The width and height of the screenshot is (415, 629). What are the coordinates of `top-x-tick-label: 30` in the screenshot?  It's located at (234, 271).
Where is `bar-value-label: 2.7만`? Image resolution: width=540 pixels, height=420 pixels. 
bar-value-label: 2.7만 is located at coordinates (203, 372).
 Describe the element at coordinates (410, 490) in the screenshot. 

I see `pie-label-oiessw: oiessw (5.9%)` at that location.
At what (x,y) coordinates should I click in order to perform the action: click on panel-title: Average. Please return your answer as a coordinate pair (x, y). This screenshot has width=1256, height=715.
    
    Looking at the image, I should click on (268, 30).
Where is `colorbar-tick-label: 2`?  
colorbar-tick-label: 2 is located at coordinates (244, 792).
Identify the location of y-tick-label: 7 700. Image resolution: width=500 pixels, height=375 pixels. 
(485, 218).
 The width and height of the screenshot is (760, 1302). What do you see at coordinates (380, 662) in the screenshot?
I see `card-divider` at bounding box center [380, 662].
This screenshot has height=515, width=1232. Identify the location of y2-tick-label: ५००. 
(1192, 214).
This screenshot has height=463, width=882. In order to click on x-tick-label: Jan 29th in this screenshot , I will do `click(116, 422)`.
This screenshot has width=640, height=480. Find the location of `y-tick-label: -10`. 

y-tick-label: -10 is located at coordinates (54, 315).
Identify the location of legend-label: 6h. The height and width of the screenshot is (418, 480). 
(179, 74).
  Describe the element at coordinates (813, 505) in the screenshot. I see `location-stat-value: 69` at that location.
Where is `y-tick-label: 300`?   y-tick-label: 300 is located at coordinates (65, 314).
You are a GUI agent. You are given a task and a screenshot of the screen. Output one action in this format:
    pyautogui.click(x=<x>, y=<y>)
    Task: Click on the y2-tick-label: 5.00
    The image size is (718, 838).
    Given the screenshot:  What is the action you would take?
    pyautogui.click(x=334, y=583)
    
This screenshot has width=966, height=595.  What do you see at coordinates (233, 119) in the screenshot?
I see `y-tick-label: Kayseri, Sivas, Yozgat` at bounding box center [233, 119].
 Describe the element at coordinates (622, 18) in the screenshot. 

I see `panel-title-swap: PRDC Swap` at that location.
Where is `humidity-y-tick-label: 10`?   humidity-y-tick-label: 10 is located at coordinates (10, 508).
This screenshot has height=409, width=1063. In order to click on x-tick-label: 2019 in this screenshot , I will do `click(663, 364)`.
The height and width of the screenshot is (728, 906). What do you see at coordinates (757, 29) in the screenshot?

*BRIEF*.
Write out every item again, substituting "Find the position of" for each occurrence of "Identify the location of" and leaving everything else unchanged.

*ANSWER SPACE*.
The width and height of the screenshot is (415, 629). What are the coordinates of `top-x-tick-label: 30` in the screenshot?  It's located at (234, 271).
Where is `bar-value-label: 2.7만`? Image resolution: width=540 pixels, height=420 pixels. 
bar-value-label: 2.7만 is located at coordinates (203, 372).
 Describe the element at coordinates (410, 490) in the screenshot. 

I see `pie-label-oiessw: oiessw (5.9%)` at that location.
At what (x,y) coordinates should I click in order to perform the action: click on panel-title: Average. Please return your answer as a coordinate pair (x, y). This screenshot has width=1256, height=715.
    
    Looking at the image, I should click on (268, 30).
Where is `colorbar-tick-label: 2`?  
colorbar-tick-label: 2 is located at coordinates (244, 792).
Find the position of y-tick-label: 7 700. Image resolution: width=500 pixels, height=375 pixels. 
(485, 218).
 The width and height of the screenshot is (760, 1302). What do you see at coordinates (380, 662) in the screenshot?
I see `card-divider` at bounding box center [380, 662].
This screenshot has height=515, width=1232. Find the position of y2-tick-label: ५००. 
(1192, 214).
This screenshot has height=463, width=882. In order to click on x-tick-label: Jan 29th in this screenshot , I will do `click(116, 422)`.
This screenshot has width=640, height=480. Find the location of `y-tick-label: -10`. 

y-tick-label: -10 is located at coordinates (54, 315).
Find the position of legend-label: 6h. The height and width of the screenshot is (418, 480). 
(179, 74).
  Describe the element at coordinates (813, 505) in the screenshot. I see `location-stat-value: 69` at that location.
Where is `y-tick-label: 300`?   y-tick-label: 300 is located at coordinates (65, 314).
You are a GUI agent. You are given a task and a screenshot of the screen. Output one action in this format:
    pyautogui.click(x=<x>, y=<y>)
    Task: Click on the y2-tick-label: 5.00
    The image size is (718, 838).
    Given the screenshot:  What is the action you would take?
    pyautogui.click(x=334, y=583)
    
This screenshot has width=966, height=595.  What do you see at coordinates (233, 119) in the screenshot?
I see `y-tick-label: Kayseri, Sivas, Yozgat` at bounding box center [233, 119].
 Describe the element at coordinates (622, 18) in the screenshot. 

I see `panel-title-swap: PRDC Swap` at that location.
Where is `humidity-y-tick-label: 10`?   humidity-y-tick-label: 10 is located at coordinates (10, 508).
This screenshot has height=409, width=1063. In order to click on x-tick-label: 2019 in this screenshot , I will do `click(663, 364)`.
The height and width of the screenshot is (728, 906). What do you see at coordinates (757, 29) in the screenshot?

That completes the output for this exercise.